🤯 Microsoft’S New rStar-Math Upgrades Small Models To Outperform OpenAI’s o1-Preview At Math
rStar-Math uses Monte Carlo Tree Search (MCTS) to generate and refine math solutions step by step. Instead of relying on large teacher models, it uses a smaller policy SLM (Small Language Model) to propose partial solutions and a Process Preference Model (PPM) to guide each step. This combo outperforms many larger models on challenging math benchmarks.

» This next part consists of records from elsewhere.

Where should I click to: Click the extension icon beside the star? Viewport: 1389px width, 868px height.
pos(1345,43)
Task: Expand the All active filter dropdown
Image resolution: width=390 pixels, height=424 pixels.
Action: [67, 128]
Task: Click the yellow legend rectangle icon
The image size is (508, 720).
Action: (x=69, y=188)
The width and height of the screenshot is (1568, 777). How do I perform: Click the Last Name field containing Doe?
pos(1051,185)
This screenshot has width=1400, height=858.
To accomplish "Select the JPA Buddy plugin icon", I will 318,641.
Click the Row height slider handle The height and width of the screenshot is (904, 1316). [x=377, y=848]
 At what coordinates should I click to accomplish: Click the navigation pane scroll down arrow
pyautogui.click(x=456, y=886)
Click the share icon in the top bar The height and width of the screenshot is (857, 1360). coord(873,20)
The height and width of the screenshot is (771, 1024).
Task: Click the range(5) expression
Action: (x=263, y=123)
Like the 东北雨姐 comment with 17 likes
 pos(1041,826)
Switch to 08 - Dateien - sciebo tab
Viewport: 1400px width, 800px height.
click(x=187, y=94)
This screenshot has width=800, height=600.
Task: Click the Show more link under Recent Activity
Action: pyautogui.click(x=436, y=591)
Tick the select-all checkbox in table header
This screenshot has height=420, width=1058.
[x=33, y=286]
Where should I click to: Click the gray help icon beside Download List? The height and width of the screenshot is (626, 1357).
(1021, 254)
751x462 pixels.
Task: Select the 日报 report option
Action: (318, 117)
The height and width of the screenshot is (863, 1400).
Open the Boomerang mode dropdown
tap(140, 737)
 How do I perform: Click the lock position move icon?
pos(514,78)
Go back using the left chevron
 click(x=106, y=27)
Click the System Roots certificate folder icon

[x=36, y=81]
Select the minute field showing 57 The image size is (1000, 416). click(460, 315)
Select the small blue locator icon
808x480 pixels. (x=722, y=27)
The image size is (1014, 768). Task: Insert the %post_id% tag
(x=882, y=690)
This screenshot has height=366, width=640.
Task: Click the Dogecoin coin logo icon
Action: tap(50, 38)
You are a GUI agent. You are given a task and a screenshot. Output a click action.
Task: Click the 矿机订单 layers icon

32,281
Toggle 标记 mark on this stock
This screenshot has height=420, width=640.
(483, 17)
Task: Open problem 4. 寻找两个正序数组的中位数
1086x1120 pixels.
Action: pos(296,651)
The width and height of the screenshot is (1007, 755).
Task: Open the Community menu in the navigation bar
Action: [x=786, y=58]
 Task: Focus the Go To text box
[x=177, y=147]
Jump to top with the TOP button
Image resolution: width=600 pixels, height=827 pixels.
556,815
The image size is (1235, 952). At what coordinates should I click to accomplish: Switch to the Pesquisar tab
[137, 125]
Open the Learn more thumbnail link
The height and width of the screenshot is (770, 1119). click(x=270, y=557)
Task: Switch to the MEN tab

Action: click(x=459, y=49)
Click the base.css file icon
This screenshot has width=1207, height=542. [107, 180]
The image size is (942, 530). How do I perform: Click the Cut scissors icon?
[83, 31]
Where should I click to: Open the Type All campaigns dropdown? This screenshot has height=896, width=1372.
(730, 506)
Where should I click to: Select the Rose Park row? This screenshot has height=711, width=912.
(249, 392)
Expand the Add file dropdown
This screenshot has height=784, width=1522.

rStar-Math uses small language models (SLMs) (e.g., 1.5B, 3.8B, and 7B parameters) combined with a 7B Process Preference Model (PPM). Despite its smaller size, it achieves performance comparable to much larger models like GPT-o1-mini and Qwen2.5-Math-72B-Instruct.
How do they achieve this?
rStar-Math uses a math policy SLM for test-time search guided by an SLM-based process reward model.
Imagine you’re solving a math problem, and you’re not sure which path to take. rStar-Math uses Monte Carlo Tree Search (MCTS) to explore different ways to solve the problem. It’s like trying out different paths in a maze to find the best way out.
At each step, the model generates possible next steps (like writing down an equation or solving part of the problem) and checks if the step is correct by running a small piece of code. If the code runs successfully, the step is kept; otherwise, it’s discarded.
Performance and metrics
Key benchmarks showed that rStar-Math boosts Qwen2.5-Math-7B from 58.8% to 90% on MATH and 41.4% to 86.4% on Phi3-mini-3.8B.
→ On Olympiad-level math, it ranked among the top 20%, of high school competitors, solving 8 out of 15 problems on AIME 2024, outperforming most open-source models despite using only 7B-sized LLMs.
The implementations details
The pipeline begins by breaking down problems into smaller steps. The policy SLM suggests several candidate next steps (in text plus executable Python code). The system checks if the candidate’s Python code runs without errors. Each step gets a Q-value that measures how likely it leads to a correct final answer. Steps that improve the final correctness get higher scores.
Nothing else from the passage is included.